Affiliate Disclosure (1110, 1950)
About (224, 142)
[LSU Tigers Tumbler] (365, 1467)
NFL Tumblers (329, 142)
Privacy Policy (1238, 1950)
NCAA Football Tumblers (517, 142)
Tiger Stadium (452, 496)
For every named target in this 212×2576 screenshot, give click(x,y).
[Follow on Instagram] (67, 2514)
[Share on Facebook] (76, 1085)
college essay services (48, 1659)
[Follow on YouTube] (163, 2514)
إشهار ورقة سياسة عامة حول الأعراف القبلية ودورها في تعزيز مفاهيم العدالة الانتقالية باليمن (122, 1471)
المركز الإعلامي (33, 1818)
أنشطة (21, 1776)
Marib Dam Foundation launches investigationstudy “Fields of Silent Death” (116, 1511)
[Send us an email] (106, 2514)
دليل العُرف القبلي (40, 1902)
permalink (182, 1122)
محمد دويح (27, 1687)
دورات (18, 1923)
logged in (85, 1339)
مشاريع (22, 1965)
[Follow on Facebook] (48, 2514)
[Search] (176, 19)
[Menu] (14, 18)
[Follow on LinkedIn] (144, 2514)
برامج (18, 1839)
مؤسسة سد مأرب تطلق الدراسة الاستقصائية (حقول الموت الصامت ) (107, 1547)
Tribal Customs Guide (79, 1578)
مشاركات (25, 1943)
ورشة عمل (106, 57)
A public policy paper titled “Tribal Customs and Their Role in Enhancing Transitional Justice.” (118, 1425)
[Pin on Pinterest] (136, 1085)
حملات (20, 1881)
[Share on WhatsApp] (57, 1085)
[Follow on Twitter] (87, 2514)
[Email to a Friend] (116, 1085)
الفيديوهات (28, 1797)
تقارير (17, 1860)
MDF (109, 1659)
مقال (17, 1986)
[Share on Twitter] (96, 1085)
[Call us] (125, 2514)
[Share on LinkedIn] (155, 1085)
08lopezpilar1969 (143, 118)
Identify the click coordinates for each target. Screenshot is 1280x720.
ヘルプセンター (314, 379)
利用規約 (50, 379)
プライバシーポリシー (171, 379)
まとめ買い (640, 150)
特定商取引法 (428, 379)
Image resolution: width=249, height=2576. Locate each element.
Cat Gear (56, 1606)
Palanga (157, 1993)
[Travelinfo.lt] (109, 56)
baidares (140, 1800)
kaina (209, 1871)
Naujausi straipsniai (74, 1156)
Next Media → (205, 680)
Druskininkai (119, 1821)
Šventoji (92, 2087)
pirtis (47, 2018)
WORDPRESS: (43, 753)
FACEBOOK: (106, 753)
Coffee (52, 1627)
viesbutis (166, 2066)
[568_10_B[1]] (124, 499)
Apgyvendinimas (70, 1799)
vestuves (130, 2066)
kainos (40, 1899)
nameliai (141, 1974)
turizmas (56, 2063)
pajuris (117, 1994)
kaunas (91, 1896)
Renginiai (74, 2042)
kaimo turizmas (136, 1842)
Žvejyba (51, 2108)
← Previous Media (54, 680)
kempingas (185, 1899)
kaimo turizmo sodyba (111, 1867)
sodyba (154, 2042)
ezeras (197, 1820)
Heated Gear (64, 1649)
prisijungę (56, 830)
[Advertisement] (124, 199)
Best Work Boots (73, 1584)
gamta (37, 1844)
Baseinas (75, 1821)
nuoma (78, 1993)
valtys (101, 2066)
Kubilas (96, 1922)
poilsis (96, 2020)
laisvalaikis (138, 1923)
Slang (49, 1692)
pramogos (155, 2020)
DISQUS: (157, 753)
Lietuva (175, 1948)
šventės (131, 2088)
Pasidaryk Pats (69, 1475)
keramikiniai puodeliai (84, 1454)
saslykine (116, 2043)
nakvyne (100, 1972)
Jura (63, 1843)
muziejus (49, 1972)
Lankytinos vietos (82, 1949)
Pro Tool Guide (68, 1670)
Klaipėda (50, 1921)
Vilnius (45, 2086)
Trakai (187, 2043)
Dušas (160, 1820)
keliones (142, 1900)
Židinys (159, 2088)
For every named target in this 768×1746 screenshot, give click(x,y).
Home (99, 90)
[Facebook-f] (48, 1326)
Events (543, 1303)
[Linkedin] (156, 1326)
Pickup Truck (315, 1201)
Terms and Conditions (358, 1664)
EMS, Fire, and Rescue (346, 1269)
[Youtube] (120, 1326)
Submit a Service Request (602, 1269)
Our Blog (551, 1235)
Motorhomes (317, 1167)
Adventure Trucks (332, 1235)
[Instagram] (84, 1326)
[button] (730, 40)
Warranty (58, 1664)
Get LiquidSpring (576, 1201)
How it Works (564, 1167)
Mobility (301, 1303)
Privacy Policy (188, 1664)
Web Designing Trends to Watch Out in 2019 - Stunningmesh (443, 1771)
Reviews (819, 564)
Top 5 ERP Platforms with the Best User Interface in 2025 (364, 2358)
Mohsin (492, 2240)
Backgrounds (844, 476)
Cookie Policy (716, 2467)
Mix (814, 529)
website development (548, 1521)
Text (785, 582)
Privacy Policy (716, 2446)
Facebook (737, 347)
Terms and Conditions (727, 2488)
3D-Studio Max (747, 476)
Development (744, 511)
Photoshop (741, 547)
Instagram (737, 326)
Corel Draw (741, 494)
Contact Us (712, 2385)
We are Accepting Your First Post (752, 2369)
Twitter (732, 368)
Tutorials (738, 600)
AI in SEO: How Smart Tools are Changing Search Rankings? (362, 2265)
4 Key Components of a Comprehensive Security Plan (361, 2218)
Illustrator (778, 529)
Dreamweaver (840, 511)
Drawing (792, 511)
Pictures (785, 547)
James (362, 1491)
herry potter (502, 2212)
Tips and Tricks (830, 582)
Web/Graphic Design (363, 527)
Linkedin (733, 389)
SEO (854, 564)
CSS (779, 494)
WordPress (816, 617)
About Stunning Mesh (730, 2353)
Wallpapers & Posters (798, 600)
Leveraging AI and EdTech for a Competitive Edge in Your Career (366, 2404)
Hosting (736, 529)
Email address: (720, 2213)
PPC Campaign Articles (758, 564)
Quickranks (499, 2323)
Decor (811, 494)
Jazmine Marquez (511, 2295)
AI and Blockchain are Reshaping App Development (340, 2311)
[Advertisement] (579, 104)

--*--

Aim of the exercise → Filter the lines above, keeping each one that contains the string "Guide".

Exercise response →
Tribal Customs Guide (79, 1578)
Pro Tool Guide (68, 1670)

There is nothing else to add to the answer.